Now, after some reading, I have understood that  this metod goes far beyond what is proposed in the  verbal interaction (in linguistics), but they are elements which complement and support one another.  Verbal interaction has many purposes, but its main function is relaying a message to one or more recipients. It encompasses everything from simple one-syllable sounds to complex discussions and relies on both language and emotion to produce the desired effect. It can be used to inform, inquire, argue and discuss topics of all kinds. It is vital to teaching and learning, as well as forming bonds and building relationships with other people.

Dialogical method it is cooperative activity of reflection, transformation and sharing of idea. Turn into new ideas through collective reflections in the conversation. On the other hand, a methodology that enables people “thinking and learning together”.  it is not an instrument that allows people to defend and maintain their positions, as takes place in the discussion and argumentation. The dynamics of the dialogue is focused on connections, collective reflection, mutual education and sharing pont of view. We can not forget that educational practice can be derived from our observations and reflection of real life.

In class, we have discussed that dialogue is “learning to listen” too. The person needs to be heard without being interrupted, either to agree or to disagree with what he says. Besides that, the silence – individual or collective – also is part of the dialogue.
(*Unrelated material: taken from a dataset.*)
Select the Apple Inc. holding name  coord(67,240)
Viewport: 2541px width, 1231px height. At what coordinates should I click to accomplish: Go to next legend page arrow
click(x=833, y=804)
It is important to understand what the speech, silence or body language means in human communication.

According Gorden (1980), there are four basic modes of non-verbal communication:
Proxemics (Proxemic communication is communicating with others by virtue of the relative positioning of your bodies- You can use physical space to communicate many different nonverbal messages, including signals of intimacy and affection, aggression or dominance.), Chronemics (the use of stimulation of speech and the silence duration in conversation), Paralinguistic (all variations of volume, tone and voice quality that accompany the speech – When we speak, other people “read” our voices in addition to listening to our words- Think about how someone’s tone of voice, for example, can indicate sarcasm, anger, affection, or confidence.) and  Kinesics ( This type of nonverbal communication includes your posture, bearing, stance, and subtle movements – Facial expressions – Eye contact ).

The ability to understand and use nonverbal communication, or body language, is a powerful tool that can help you connect with others, express what you really mean, and build better relationships.

Reference:

GORDEN, R. L. Interviewing strategy, techniques, and tactics.Homewood, IL: Dorsey. 1980.